**EXERCISE BRIEF**
Your answer should consist only of the lines below from the one with "Click the lightning" through the one with "This screenshot has width=1133, height=578.", copied exactly.

**EXTRACTED INFORMATION**

>>>

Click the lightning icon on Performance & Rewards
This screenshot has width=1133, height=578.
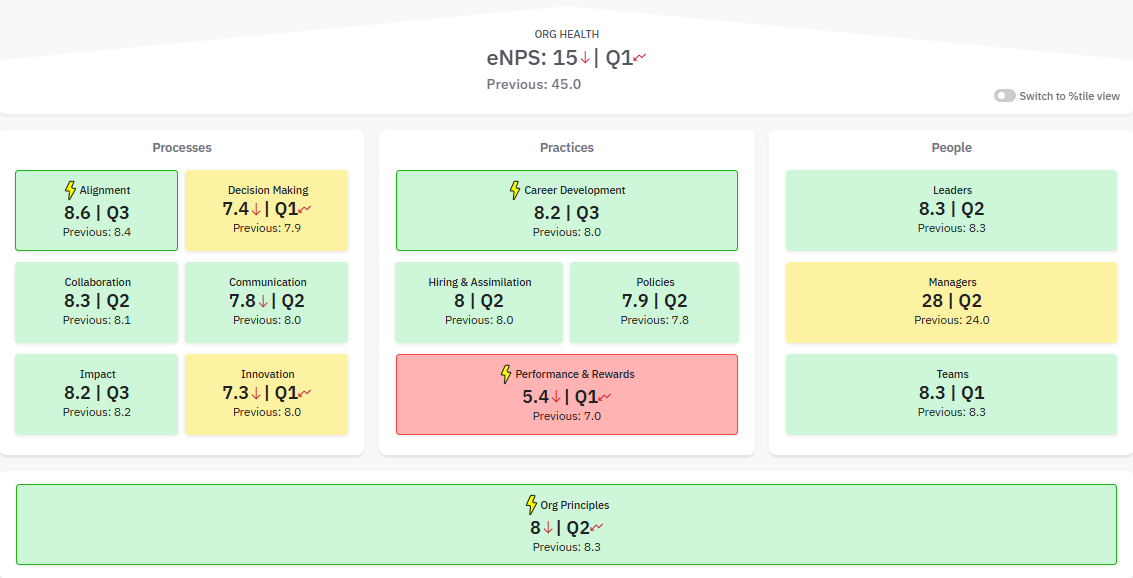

<<<
>>>

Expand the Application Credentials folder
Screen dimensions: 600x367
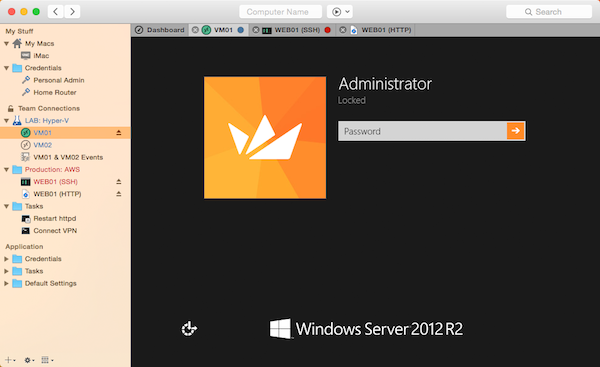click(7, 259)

<<<
>>>

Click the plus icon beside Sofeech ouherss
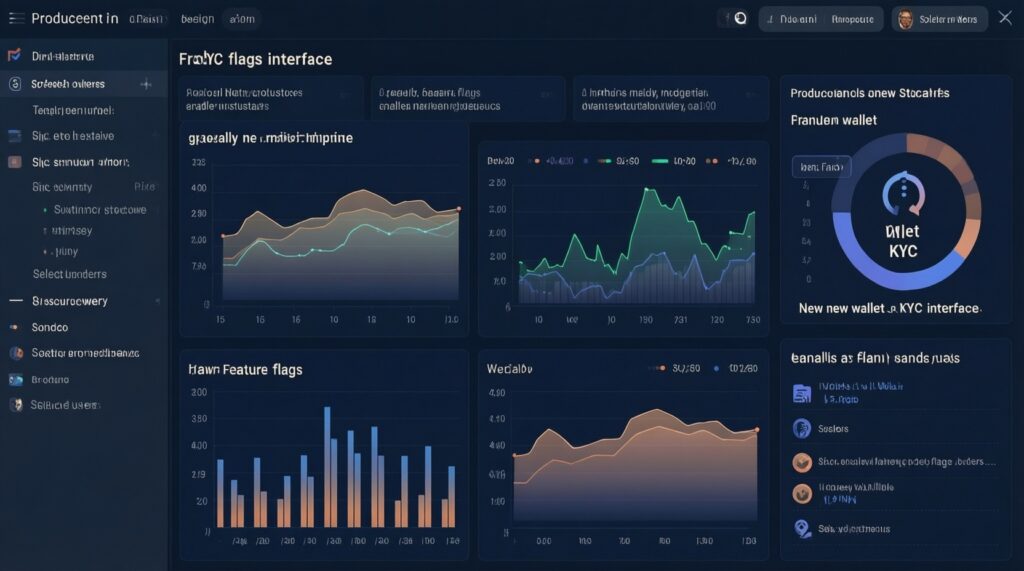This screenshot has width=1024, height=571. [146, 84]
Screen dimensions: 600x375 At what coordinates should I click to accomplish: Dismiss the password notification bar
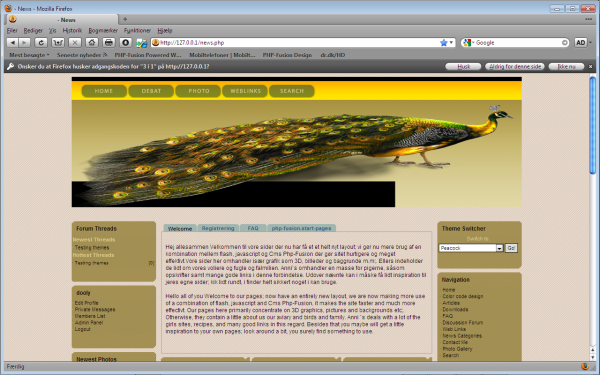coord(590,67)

<<<

**RESULT BELOW**
Click the lightning icon on Performance & Rewards
This screenshot has width=1133, height=578.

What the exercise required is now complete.